#### EXTRACTED DATA ####

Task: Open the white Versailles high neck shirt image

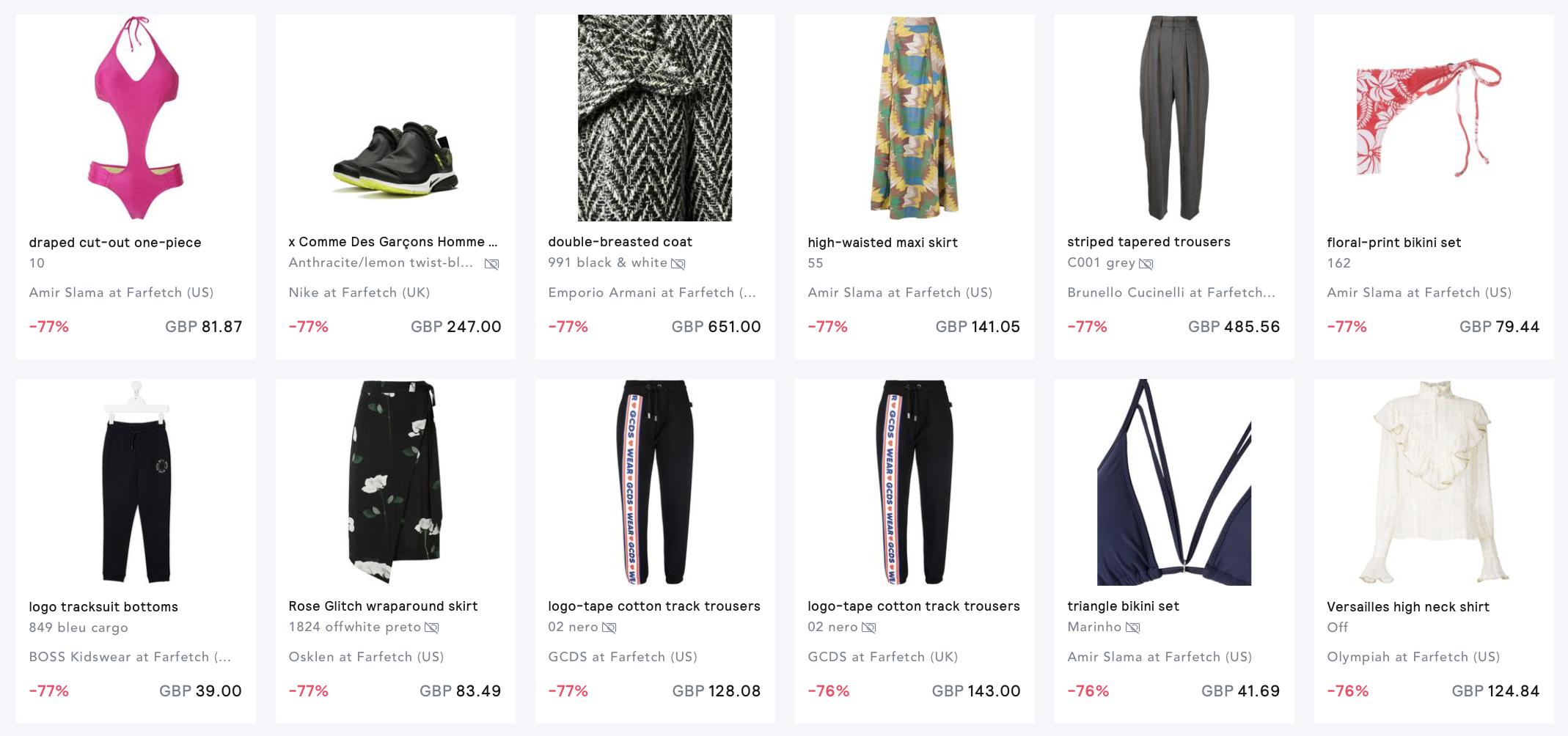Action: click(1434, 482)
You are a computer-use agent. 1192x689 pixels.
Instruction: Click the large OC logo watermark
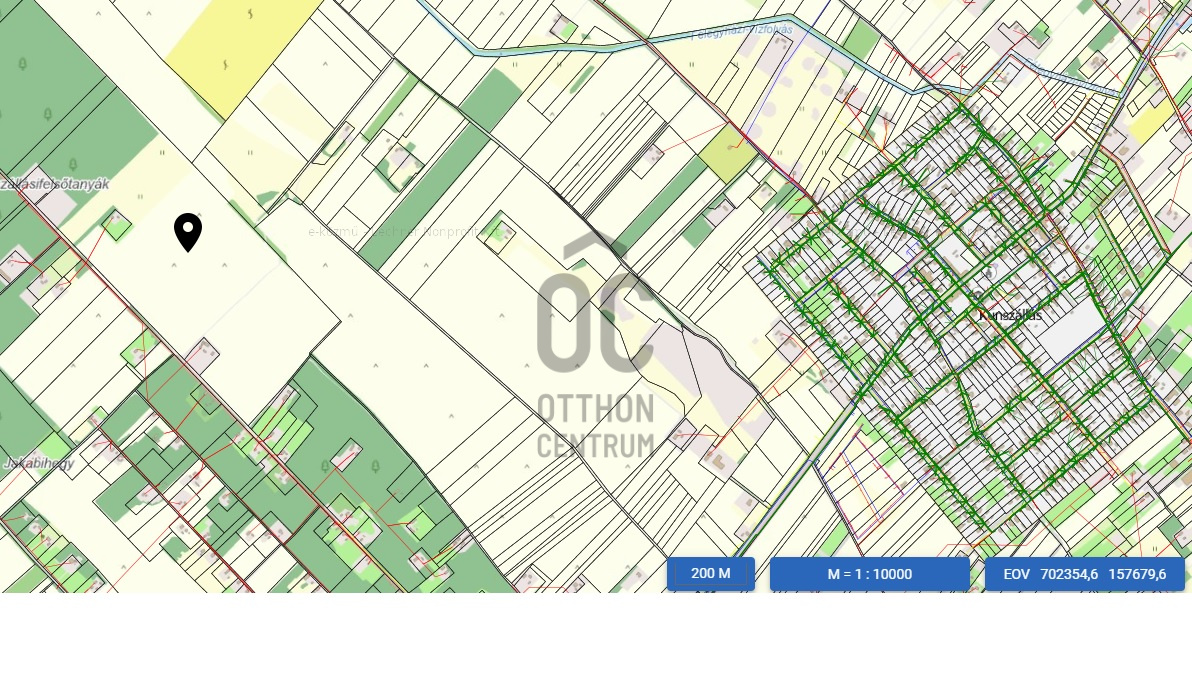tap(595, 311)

####

* EXERCISE *
Count the lines above that contain the string "neck", treating case as significant, and reply with the number only.

* SOLUTION *
1